A ship in harbour is safe, but that is not what ships are for.

(John A Shedd)

My Big Girl and I have been talking a lot about taking risks recently. As someone unused to failing or getting things wrong, this is a concept she struggles with. The issues now may be small- trying something potentially dangerous (using the kettle) or embarrassing (reading aloud in public) for the first time, for example- but they will only get bigger.

It is a natural instinct for parents to protect their children. But do we sometimes go too far? Do we sometimes insulate our children so much from the physical and emotional dangers of the world they live in that we teach them that ‘playing safe’ is what is most important?

I want to raise daughters that are willing to try something new for the first time, and not worry too much about whether they’re going to be any good at it or whether they’ll look silly. Daughters who invest in relationships that go beyond the superficial, who are prepared to share of themselves and be vulnerable, even if that may sometimes result in hurt and rejection. I long for my daughters to dream, to fly;  not to be intimidated by anything other than the familiar and mundane. Nothing world-changing (or life-changing) ever happened from staying in your comfort zone.

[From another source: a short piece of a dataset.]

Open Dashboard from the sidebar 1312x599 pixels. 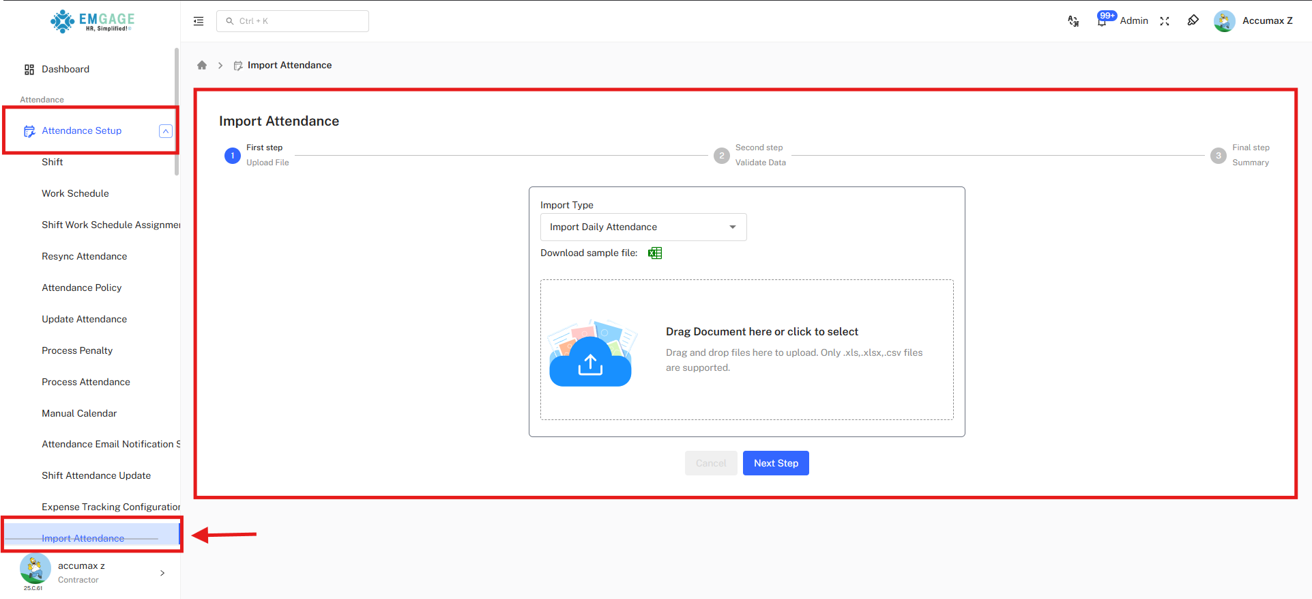tap(65, 69)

Easier said than done. For me, I think it means being prepared to let go a little, loosen the reins, let my girls get on with things even if none of us are sure how it’ll turn out. Maybe I need to stop thinking “But what if they get hurt? What if…. What if…”  and realise that- yes,  maybe they will, but that’s not the end of the world. It’s life; it’s normal. I won’t be able to protect them from everything forever. Far better to teach them how to handle hurt, failure, rejection. To show them that whether they succeed or fail, how I feel about them will not change- that they are loved for who they are, not for what they do. To praise the efforts, not the results. And to be there to pick up the pieces and reassure and comfort if it all goes belly up.

It also means leading by example- to walk boldly in God’s purposes for me and my life, tackling the rapids head on where necessary, not just pootling along in calm but insipid backwaters. Allowing my daughters to witness my failures as well as my successes, and to see that getting something wrong is not the worst thing that can happen; that it’s possible to come out the other side, perhaps a bit bruised and battered but hopefully a little bit wiser, too.

For those of us who try to walk where Jesus leads this represents a particular challenge as he often seems to delight in leading us far past where we feel comfortable and at home, stretching us, showing us that we are capable of so much more than we would ever have believed possible. One of my favourite verses in the Bible is this:

For I can do anything through Christ, who gives me strength.

Philippians 4:13

If we can do anything, then surely doing nothing, never risking anything, never being prepared to try and fail and fall and get up and start all over again, is not an option. I pray that my girls and I will continue to learn together that some risks are worth taking.